Мой дядя парировал с досадой:
— И именно вы разрушаете его!..
Я промолчал. Печаль и стеснённость мгновенно воцарились за столом, и ужин наш закончился столь же скверно, сколь хорошо начался.
Невзирая на скрытность, верность которой мой дядя соблюдал всю свою жизнь, его выдавала иногда надменная спесивость его характера. Я никогда не кончу, попытавшись перечислить здесь все частные случаи, вновь и вновь свидетельствовавшие о его досаде — когда, после резкого ответа князя Репнина, который я привёл выше, рухнули его планы занять королевский престол.
Но я не могу не записать здесь, что говорил он мне в разные эпохи — его слова помогут лучше понять этого человека, оказавшего столь значительное влияние и на мою судьбу, и на судьбу всей страны.
Ещё при жизни Августа III он показал мне как-то один пассаж в своём молитвеннике, который считал (по его словам) единственным текстом, достойным того, чтобы адресовать его, как молитву, Богу. А вскоре, в конце разговора, в ходе которого он подробно расспрашивал меня об образе моих мыслей, у него вырвалось невольно:
— А я ни во что не верю!..
В самый канун моего избрания, увидев, что все препятствовавшие ему сложности устранены, дядя пригласил меня в свой кабинет, обласкал хорошенько, и сказал:
— Итак, вы станете королём... Я хочу дать вам два совета — вспоминайте о них иногда. Возьмите за правило поддерживать благородные семейства, располагающие скромным состоянием, из-за чего их рассматривают, обычно, как семьи второго порядка, и не благоволите особенно к претензиям семейств, которые почитаются сейчас как вельможи, как первые семьи нации, к проектам их ещё большего возвышения и преуспеяния.

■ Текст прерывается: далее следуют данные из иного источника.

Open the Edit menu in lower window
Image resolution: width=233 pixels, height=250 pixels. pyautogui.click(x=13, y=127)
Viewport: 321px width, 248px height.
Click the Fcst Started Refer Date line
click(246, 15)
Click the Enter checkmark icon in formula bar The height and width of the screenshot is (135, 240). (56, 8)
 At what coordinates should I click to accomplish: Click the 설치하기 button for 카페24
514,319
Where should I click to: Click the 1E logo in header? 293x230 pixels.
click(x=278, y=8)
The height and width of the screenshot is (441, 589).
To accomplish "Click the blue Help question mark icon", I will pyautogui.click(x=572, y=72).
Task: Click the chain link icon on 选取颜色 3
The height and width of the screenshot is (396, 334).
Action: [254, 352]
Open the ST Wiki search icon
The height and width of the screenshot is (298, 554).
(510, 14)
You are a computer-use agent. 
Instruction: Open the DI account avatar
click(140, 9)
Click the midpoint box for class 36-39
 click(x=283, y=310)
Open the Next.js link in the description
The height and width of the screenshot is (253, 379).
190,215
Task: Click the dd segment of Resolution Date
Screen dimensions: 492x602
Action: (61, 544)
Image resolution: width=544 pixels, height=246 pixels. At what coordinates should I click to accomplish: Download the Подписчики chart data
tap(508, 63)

Этот первый совет, безусловно искренний, как мне показалось, был светлой идеей, не связанной ни с какими побочными интересами дядюшки. Я оценил её тем больше, что дядя преодолел, казалось, в этот момент свою ревность, и дал мне рекомендацию поистине мудрую и полезную. Правда, из дальнейшего будет видно, сколь непоследователен был он сам в своём отношении к тому, что советовал мне в этот день.
— Мой второй совет, — сказал он затем, — заключается в том, чтобы вы ни в коем случае не ощущали себя рабом собственного слова. Короли не должны быть рабами. Какими бы мудрыми и рассудительными они ни были, они не могут заранее предвидеть все случаи, способные в дальнейшем связать величайшие сложности с точным содержанием слова или обещания, данного задолго до момента, когда должно иметь место его исполнение.